Nothing in part 3 applies to discrimination by a person against another person if the discrimination is necessary for the first person to comply with the person’s genuine religious beliefs or principles



Contrary to the approach taken by VCAT & the majority, Justice Robert Redlich decided that s.77 is an exemption available to a corporation and that CYC and its employee Mark Rowe, who refused the booking, were taking steps necessary to comply with their genuine religious beliefs that promotion of homosexuality was wrong.



The Australian Christian Lobby’s Victorian Director Dan Flynn welcomed Justice Redlich’s dissenting judgement saying it was important religious organisations retained the freedom to protect their ethos.
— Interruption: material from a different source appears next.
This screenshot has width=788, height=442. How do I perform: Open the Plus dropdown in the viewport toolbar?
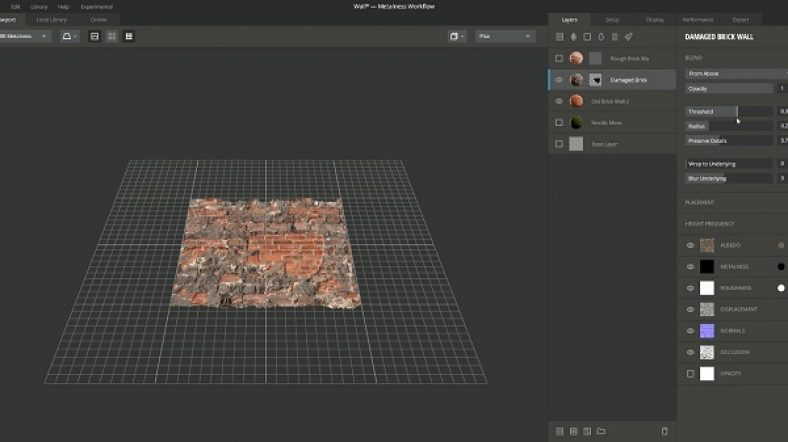pos(505,37)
“The dissenting judgement of Justice Redlich correctly states the balance between the competing rights of equal opportunity and religious freedom. His judgement emphasises that if the scope of the religious exemption is read down by judges this frustrates the very purpose of the exemption – which is to protect religious freedom,” Mr Flynn said.



“Justice Redlich has made a critical contribution to Victorian human rights jurisprudence by articulating the principle that religious belief may give rise to an obligation of obedience to that principle in the commercial sphere.



“The clear sighted conclusion that once CYC became aware of the particular purpose for which the campsite was to be used was contrary to their beliefs or principles, they were compelled by those beliefs to refuse to allow their camp site to facilitate such a purpose.”Mr Flynn said that he hoped human rights lawyers in Australia would study the decision of Justice Redlich to better understand the intended scope of section 77 of the Act.